TASK DESCRIPTION >> Only the lines from the beginning of the material below through the line with "31 (345, 91)" should be retyped exactly, and pictures are to be skipped.
────────
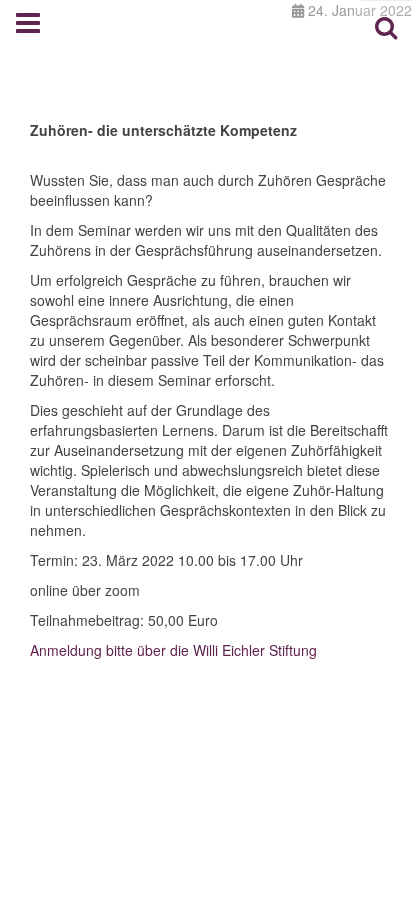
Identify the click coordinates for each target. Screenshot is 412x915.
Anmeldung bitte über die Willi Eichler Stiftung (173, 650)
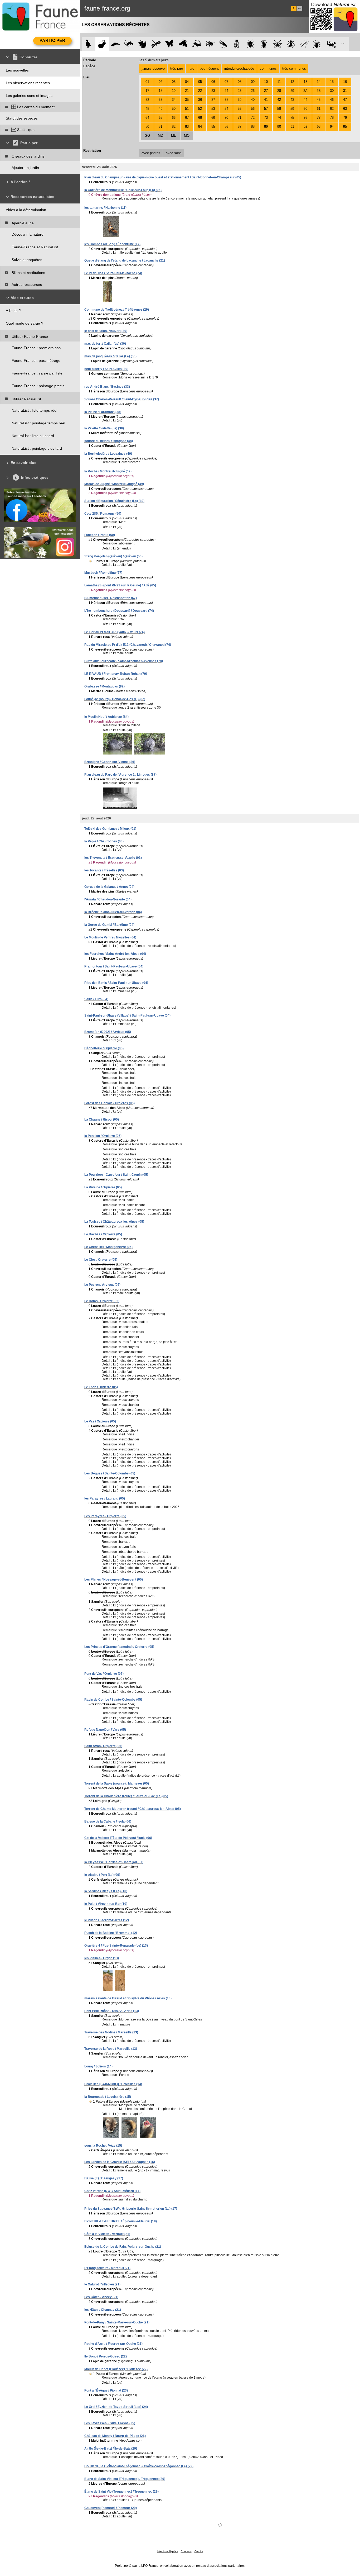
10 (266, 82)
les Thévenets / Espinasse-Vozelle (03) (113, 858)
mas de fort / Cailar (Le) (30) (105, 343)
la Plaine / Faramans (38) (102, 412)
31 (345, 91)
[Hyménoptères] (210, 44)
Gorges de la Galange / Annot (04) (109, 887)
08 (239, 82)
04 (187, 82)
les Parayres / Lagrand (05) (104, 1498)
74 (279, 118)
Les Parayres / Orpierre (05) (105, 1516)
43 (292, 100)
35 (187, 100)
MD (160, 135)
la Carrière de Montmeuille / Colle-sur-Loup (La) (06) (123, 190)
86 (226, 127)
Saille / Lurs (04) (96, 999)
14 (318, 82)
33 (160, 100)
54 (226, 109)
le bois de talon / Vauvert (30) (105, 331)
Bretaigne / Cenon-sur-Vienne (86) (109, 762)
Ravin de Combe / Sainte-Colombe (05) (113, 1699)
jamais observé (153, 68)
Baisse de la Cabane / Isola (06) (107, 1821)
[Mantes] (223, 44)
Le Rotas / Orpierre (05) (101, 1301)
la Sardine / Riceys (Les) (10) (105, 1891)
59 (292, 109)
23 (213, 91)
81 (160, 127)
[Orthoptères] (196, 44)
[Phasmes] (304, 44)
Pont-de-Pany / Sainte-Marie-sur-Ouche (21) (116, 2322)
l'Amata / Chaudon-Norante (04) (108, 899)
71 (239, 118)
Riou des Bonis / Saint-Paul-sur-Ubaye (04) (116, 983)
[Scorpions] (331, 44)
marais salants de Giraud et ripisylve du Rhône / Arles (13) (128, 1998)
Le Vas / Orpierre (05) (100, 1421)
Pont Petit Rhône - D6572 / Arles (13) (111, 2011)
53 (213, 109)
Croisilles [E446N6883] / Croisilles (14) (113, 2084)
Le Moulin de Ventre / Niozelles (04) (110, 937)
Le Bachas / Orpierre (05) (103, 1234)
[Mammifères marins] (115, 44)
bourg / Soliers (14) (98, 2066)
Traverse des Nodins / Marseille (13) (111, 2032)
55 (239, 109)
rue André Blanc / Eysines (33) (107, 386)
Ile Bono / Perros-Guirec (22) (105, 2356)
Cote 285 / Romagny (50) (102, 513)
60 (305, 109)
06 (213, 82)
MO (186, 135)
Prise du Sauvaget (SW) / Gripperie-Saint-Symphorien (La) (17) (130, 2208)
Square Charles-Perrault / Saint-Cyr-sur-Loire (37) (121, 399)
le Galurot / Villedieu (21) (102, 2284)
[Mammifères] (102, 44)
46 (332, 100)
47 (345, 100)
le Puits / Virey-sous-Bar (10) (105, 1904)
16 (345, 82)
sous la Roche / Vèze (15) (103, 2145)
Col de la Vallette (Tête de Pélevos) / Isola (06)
────────
YOUR RESPONSE >>
Identify the click coordinates for each target. Screenshot is 412x915.
Anmeldung bitte über die Willi Eichler Stiftung (173, 650)
10 (266, 82)
les Thévenets / Espinasse-Vozelle (03) (113, 858)
mas de fort / Cailar (Le) (30) (105, 343)
la Plaine / Faramans (38) (102, 412)
31 (345, 91)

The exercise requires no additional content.